Blackmon: It’s still just an astonishing story. But so first just, how did this come to pass that you had this conversation with Scaramucci—who was already getting all sorts of attention at the time for other odd things he said—but how did it come to pass that you end up in this conversation that you record, and that leads to the events that it did?
Lizza: Yeah, the whole story is actually a great tale of sort of how Washington works right now. How journalism works. And tells you a lot about, in my opinion, the Trump White House, especially the pre-John Kelly Trump White House. Kelly’s the chief of staff that comes in in the summer. Here’s how it happened. I learned that Anthony Scaramucci, the new communications director, was having dinner with the president and Sean Hannity of Fox News, and I thought that was, you know, somewhat interesting, right? And when you get like a small, I don’t know, we sometimes call those scooplets in Washington, right? It’s a piece of information that is, may not justify a whole piece, but people want to know if the president’s meeting with Sean Hannity, this very important figure at Fox News, and that Scaramucci, the new communications director, is sort of facilitating it.

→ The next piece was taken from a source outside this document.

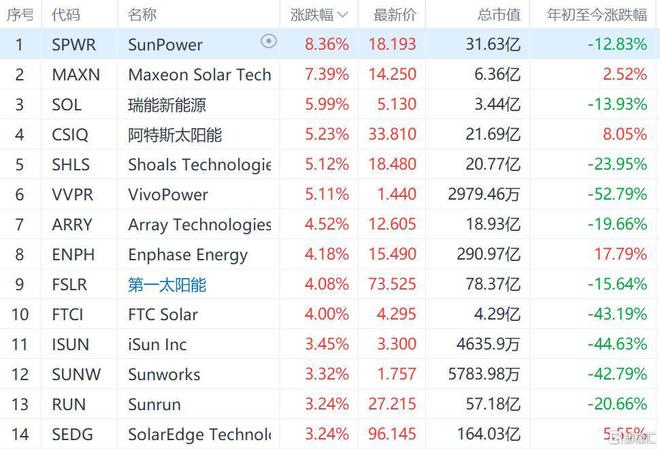
Task: Click the target icon beside SunPower
Action: pyautogui.click(x=269, y=41)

Anyway he calls. And you know, we posted some of the audio at NewYorker.com, so you can listen to it. But he starts immediately just asking, “Who told you about the dinner?” And I thought it was so strange, because I thought it was such a trivial piece of information, and frankly, it’s the kind of thing that the White House actually confirms routinely. It’s not a big secret who Trump has dinner with. It’s something that leaks out all the time, it’s something that would have been public anyway. So I was just kind of baffled that he was so insistent on getting the source from me. And then he, as he talked, he just convinced himself that the source of the information was Reince Priebus, then the chief of staff, and the person who was his sort of mortal enemy inside the White House, because Reince had prevented him from having that White House job for, at that point I think seven months. And then the conversation just sort of, you know, skidded into all these other territories where he talked about Steve Bannon, and the top political strategist, had lots of colorful things to say about Reince Priebus, and to me, perhaps the most newsworthy thing he said was that he had brought in the FBI to the White House to investigate the chief of staff.
Blackmon: Which, of course, wasn’t true, as far as we know.
Lizza: As far as we know, he just made that up.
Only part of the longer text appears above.